We only have one SP for our service so the set of attributes has to be
the lowest common denominator. i.e. the union of all the expectations.

This means that for the federations that only release if we ask, we
can't take advantage of anything we could use but can't ask for because
another federation won't allow us if we do.


> (Also it seems to me a federation taking on part of home institutions'
> liability by deciding what data should be released from institutions'
> IDPs would be well-advised to police the data they want to take on
> responsibility for.)

Perhaps they do: in our case the Federation is a hub-and-spoke one where
all authentications to the SP come from their central IDP.


> Due to institutional autonomy and legal liability you probably won't
> ever get around the "institutions are releasing what they want" issue,
> so that's not something you or anyone else can solve.

...and that's absolutely fine. We would like to have a basic level of
service for all IDPs but we work more closely with ones that we have
commercial relationships with. We'd like the federation to be
transparent at that commercial level so it makes sense for the IDP to
have the final say but be able to take the Requested Attributes as a
hint if they want to.

In this case, we are trying to work directly with one IDP in an edugain
federation so it doesn't seem to make sense for the release policy to be
one-size-fits-all at their federation level.


>> Our service is able to use a wide range of attributes and so this is
>> what we included in the metadata but we will still work if IDPs send us
>> as little as EPTID (which we absolutely require). We would like to
>> receive as much as we can mutually agree on in order to provide the
>> friendliest experience to the end user.
>
> Looking at your current entity descriptor in eduGAIN (what you call
> the "much more minimal RequestedAttribute list", I wonder what it
> looked like before) that's still a very extensive list of data, most
> of which does /not/ have any clear definition and hence no consistent
> use (if any) outside an individual institution (or even within).
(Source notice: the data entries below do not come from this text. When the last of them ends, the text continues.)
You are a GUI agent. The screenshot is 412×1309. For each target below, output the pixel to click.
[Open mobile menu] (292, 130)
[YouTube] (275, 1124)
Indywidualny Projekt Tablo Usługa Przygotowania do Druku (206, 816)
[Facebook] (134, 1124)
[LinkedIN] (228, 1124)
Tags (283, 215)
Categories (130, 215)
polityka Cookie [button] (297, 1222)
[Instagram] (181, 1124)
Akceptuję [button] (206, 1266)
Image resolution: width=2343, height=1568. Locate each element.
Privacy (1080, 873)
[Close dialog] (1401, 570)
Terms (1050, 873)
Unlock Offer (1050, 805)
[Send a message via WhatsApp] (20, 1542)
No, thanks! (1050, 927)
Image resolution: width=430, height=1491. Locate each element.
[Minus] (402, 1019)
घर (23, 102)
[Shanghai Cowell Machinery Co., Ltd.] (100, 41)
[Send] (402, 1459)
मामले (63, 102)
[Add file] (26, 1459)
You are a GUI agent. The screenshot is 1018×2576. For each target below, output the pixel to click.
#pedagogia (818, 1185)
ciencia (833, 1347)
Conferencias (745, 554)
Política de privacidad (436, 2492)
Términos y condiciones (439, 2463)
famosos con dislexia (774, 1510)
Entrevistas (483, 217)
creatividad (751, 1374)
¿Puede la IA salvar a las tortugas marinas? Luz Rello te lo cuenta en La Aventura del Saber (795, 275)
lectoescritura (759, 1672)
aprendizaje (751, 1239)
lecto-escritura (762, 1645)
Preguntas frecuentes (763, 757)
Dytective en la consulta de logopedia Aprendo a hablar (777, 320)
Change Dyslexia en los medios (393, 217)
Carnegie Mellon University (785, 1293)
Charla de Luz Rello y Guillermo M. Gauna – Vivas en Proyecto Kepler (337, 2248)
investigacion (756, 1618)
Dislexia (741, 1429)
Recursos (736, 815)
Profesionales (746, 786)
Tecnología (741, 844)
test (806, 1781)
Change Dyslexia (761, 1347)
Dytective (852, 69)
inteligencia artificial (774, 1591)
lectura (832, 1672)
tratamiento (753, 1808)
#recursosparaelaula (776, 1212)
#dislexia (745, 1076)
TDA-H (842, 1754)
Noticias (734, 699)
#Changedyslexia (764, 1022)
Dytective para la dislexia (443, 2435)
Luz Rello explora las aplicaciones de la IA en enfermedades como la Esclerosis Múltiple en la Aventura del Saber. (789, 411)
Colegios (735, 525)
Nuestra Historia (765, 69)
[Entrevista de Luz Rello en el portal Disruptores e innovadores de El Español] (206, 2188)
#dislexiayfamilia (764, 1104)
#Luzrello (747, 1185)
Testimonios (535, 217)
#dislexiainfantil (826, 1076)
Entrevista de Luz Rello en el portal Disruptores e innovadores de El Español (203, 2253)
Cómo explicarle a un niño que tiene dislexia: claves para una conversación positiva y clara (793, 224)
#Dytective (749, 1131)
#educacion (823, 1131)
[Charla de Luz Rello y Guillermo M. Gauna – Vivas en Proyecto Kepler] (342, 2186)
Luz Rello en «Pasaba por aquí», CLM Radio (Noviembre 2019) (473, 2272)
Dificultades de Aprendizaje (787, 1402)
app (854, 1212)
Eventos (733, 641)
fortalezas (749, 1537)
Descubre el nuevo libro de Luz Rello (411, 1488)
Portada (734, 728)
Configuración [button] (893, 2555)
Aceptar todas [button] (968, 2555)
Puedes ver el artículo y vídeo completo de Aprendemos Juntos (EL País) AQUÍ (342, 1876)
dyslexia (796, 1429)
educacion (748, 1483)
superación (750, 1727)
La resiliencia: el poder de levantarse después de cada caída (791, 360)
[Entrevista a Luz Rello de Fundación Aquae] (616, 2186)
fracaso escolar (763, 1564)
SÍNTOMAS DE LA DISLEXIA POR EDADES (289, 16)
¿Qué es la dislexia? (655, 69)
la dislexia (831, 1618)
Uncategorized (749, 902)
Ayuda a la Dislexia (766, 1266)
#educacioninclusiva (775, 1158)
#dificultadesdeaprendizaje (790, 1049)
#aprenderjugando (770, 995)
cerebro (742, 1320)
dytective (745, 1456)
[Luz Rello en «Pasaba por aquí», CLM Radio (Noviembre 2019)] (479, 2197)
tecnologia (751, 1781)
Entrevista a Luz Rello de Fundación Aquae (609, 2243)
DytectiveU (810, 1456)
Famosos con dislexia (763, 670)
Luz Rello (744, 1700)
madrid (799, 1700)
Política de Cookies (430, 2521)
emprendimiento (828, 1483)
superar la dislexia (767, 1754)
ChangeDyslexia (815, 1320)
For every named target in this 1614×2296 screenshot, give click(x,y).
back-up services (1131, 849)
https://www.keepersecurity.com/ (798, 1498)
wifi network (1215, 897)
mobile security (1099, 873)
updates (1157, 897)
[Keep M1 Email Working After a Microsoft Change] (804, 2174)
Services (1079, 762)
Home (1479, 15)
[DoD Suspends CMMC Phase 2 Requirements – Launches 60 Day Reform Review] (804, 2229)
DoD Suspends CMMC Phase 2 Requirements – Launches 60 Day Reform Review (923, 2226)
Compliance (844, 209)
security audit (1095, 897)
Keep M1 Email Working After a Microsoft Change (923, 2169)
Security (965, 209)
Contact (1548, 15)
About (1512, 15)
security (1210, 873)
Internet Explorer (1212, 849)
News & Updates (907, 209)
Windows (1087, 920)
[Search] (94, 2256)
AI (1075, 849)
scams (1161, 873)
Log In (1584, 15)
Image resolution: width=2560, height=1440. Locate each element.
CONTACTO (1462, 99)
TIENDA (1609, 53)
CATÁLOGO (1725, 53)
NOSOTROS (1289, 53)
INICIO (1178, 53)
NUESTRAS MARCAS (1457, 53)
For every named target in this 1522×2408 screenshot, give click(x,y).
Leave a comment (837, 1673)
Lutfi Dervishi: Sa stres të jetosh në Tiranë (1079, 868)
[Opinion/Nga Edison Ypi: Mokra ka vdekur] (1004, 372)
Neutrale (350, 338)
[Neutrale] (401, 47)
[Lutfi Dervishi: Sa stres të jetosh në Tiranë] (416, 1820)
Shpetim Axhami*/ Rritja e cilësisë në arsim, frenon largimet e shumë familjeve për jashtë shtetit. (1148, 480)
We had EPPN in there before which seems to tickle people in particularly
sensitive ways even if it doesn't initially *seem* to contain anything
more sensitive / identifiable than, say, an eMail address. I have a
little write-up somewhere about the psychology of EPPN somewhere. :-)

Our app is quite IDP-aware and when we see a new IDP I define how their
attributes map to our idea of user profile, etc. This means we're quite
flexible at the level of the meaning of an individual attribute and put
quite a bit of effort into making useful any information that we might
receive.


> So I'm not sure what value you hope to derive from e.g. employeeType
> (whatever that means, I haven't found a definition worth that term),
> eduCourseMember, eduCourseOffering, organizationName or
> schacHomeOrganizationType?

Maybe it's not worth asking for them then. We don't use Requested
Attribute in the UKAMF so it was difficult to work out whether we should
be asking for absolutely everything we are able to do something with or
not. As we have found, other federations seem to take views at opposing
ends of the spectrum from each other.

We intend to use the eduCourseMember and eduCourseOffering attributes to
help with exploration of our site by showing users things that are
relevant to their peers (we're a course collaboration site).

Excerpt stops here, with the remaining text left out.